媛湘畢竟在禦茶坊待過一段時日,對茶品並不陌生。這茶是產自懸崖峭壁的雪蓮清,茶品溫潤沁涼,具有清火明目之功效。在皇宮都十分少見。再看茶具,皆是上好瓷器,比起帝王之家,有過之無不及,僅這些陳設,就足以說明這方世揚家中家產頗豐了。

“口感清潤,淳香,好茶。”媛湘抿了一口放下瓷杯。

“喜歡就多喝二杯。”方世揚微笑道,“我和錦程也有些日子沒見了。沒想到不過幾個月功夫,這江山就易了主。”

媛湘的眉毛一跳。

她看向方世揚,他正望著杜錦程,“你在京城,可覺得什麽變化沒有?”

“百姓並不在乎誰當皇帝,隻要這個皇帝不苛責於民。”杜錦程淡淡地說。

“新君主上位非清,自己避嫌都還來不及了,哪兒還敢苛責於民?依我看,利好政策很馬就會接連頒發,最好天下的百姓都能感受到他的好處,歌訟他是千古明君,將他篡權奪位一事從此忘記。”

篡權奪位四字聽起來,像針一樣紮媛湘的心。

“說到利好政策,倒是有,”杜錦程道,“我離開楚都前,於山就與我說過了,今年的稅收要比往日減免三成。這可是有利之事啊,想拉攏人心,這一招確實管用。”

“是。嚐到了他給的甜頭,再想翻他的難,也就不容易了。他現在就要堵天下的悠悠眾口呢。”

他們談論的那個人,曾經是她視為像父親一樣人物的人。媛湘如坐針氈,思想遊離。

舒定安做了那麽多年丞相,口碑一直不錯,他有能力去統治一個天下,可他奪權這件事,還是不怎麽光明磊落,茶餘飯後,恐怕沒少成為大家的談資。

“媛湘看起來係出名門,不知是哪一家的千金?”媛湘發現話題一轉,饒到她身上來了。

“我不是千金小姐,”媛湘低了低眼睫,“我是個孤兒,之前被人收養,如今收養我的人也不在了……”

方世揚奇異地看了眼杜錦程,連蘭姐都有些吃驚。

蘭姐隨即說道:“你們倆倒真的是一對兒。越是沒有家的人,越該趁早成家。錦程,你什麽時候辦喜酒?”
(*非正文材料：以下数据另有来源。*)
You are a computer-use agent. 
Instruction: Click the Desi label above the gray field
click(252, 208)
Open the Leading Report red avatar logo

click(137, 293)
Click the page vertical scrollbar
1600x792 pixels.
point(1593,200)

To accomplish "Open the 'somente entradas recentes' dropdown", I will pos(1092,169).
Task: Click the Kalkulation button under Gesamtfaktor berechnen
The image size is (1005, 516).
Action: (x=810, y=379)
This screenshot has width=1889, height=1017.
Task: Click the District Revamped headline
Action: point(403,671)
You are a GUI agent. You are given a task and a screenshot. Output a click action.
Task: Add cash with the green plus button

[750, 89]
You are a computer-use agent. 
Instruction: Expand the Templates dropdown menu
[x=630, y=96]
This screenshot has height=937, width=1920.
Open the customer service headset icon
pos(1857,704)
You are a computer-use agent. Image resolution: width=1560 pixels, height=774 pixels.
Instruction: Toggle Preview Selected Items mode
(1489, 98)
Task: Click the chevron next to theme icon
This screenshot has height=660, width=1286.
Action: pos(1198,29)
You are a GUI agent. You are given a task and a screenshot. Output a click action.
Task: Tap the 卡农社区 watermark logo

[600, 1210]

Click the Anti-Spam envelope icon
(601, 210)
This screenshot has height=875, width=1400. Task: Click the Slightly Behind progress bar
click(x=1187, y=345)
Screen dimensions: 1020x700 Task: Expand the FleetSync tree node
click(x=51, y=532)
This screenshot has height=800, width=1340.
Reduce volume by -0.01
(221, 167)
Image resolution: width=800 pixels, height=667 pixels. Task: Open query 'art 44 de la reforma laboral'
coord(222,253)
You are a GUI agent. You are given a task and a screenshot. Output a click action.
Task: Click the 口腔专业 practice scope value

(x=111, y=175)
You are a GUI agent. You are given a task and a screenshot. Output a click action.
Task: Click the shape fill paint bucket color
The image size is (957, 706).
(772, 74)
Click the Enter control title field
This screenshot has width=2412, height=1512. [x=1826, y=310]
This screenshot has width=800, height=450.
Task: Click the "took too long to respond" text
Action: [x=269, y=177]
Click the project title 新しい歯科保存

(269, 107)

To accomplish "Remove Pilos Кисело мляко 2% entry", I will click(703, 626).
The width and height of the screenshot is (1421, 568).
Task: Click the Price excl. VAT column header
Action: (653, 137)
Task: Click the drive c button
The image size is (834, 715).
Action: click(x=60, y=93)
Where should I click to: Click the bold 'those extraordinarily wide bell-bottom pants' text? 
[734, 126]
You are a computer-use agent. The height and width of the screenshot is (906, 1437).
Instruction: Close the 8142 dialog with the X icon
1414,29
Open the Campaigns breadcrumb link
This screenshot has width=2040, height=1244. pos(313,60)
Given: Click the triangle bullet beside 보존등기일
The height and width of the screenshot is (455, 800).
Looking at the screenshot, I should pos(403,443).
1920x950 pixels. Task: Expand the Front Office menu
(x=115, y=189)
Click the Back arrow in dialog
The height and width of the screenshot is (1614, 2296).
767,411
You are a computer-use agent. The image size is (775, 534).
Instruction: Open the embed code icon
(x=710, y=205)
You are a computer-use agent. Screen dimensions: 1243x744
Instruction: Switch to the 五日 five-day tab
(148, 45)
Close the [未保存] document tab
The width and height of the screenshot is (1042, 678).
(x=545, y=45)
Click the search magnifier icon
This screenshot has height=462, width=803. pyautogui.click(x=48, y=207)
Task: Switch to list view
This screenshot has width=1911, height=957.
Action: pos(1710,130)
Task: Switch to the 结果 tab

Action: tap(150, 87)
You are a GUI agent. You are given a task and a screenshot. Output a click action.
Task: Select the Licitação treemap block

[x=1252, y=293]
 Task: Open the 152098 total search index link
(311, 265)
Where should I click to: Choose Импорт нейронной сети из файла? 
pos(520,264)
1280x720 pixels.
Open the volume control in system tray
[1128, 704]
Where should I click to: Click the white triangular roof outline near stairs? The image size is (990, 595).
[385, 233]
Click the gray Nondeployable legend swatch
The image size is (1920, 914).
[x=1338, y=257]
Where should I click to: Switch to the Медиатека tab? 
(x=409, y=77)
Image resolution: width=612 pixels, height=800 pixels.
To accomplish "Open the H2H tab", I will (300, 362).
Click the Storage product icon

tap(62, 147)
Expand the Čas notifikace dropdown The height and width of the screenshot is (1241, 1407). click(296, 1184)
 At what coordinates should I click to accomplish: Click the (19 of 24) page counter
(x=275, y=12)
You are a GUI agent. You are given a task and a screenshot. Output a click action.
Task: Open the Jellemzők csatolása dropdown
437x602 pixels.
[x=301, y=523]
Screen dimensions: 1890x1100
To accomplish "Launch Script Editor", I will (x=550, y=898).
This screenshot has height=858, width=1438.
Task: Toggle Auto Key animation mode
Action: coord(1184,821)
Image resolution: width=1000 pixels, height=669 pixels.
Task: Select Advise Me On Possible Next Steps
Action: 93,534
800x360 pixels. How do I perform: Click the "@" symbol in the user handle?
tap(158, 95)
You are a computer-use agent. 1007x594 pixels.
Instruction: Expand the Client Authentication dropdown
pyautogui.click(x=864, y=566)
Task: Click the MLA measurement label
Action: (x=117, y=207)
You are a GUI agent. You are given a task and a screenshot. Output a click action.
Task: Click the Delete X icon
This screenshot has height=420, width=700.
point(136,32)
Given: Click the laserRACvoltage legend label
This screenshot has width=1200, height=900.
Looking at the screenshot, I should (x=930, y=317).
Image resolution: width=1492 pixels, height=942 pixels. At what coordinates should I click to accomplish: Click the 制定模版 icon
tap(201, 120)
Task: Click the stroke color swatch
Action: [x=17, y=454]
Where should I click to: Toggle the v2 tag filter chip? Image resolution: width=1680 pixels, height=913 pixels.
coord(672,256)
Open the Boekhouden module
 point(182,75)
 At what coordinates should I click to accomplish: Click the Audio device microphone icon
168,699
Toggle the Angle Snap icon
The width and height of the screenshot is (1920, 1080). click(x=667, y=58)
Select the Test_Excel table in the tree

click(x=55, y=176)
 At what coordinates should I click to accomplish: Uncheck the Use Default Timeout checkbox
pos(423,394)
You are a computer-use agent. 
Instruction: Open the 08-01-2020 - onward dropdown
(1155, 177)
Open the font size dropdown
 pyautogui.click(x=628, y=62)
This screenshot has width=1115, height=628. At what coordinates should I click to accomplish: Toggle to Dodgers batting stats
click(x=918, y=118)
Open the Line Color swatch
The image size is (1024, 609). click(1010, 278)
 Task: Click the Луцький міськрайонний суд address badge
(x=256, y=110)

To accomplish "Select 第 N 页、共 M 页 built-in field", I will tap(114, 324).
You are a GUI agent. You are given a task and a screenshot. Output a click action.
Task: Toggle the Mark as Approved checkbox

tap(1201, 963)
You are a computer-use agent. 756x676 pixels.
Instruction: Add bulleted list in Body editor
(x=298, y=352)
“呃,蘭姐這話問得,讓人招架不住,”杜錦程道,“我有那個心,也要媛湘答應啊。”

“你不答應?”蘭姐盯著媛湘,“這麽好的男人,又俊,又有錢,你不嫁給他還思索著嫁給誰呢?要是我,趕緊抱住他不放啦!”

方世揚清清嗓音:“阿蘭,注意些。媛湘是個害羞的姑娘,你當人人都像你呢?”

“害羞什麽嘛,男大當婚,女大當嫁唄。”

媛湘的臉紅得像煮熟的螃蟹,她不好說什麽,杜錦程便道:“好啦,你們別為難她。媛湘剛剛經曆一些變故,我們是出來散心的,暫時不想別的。”

“哦,”方世揚若有所思,過了會兒說道,“那你們就在溫泉山莊玩幾天,想到別的地方去,再去吧。”

“好。”杜錦程道,“這裏有溫泉,有美酒,快哉。”

他們話峰一轉,又轉到生意場上去了。蘭姐翻個白眼,對媛湘道:“他們說得無聊。咱們去別的地方走走。”

“風大,別走遠了。”方世揚提醒道。

“知道,我們不會走太遠的。”

僅僅兩句話,媛湘也能感覺到他們夫妻間深厚的感情。能像他們一樣幾十年感情還很好,應該是件不容易的事吧?媛湘的目光有意無意掠過杜錦程的臉頰,他恰巧也在看她,眼神相對,給了她一個安心的笑。

媛湘的心便安定了下來。

“哎喲,就別眉來眼去的啦,”蘭姐低聲笑道,“我看了都覺得甜蜜得受不了。”

媛湘的臉發燙:“哪有……”

“小情侶麽,熱戀時倒也可以理解,我老啦!再感覺不到當年的**了。”

媛湘說道:“可方大哥不是也還很疼愛你麽?”

蘭姐頓了會兒,露出笑容,“那倒是。說起來沒有幾個男人能做到他待我這樣。”

“好生令人羨慕。”

“錦程隻會比世揚好,”蘭姐認真地說,“因為,你比我好。”

媛湘不明白她話裏的意思。“蘭姐長得如此漂亮,性情又好,我哪兒能比你好呢?”

蘭姐淡淡地笑了笑。他們倆從覽月閣走出去,旁邊是一座假山石林,引了山泉水來,汩汩流淌著。空氣有一股溫暖的濕潤,想必溫泉池就在旁邊。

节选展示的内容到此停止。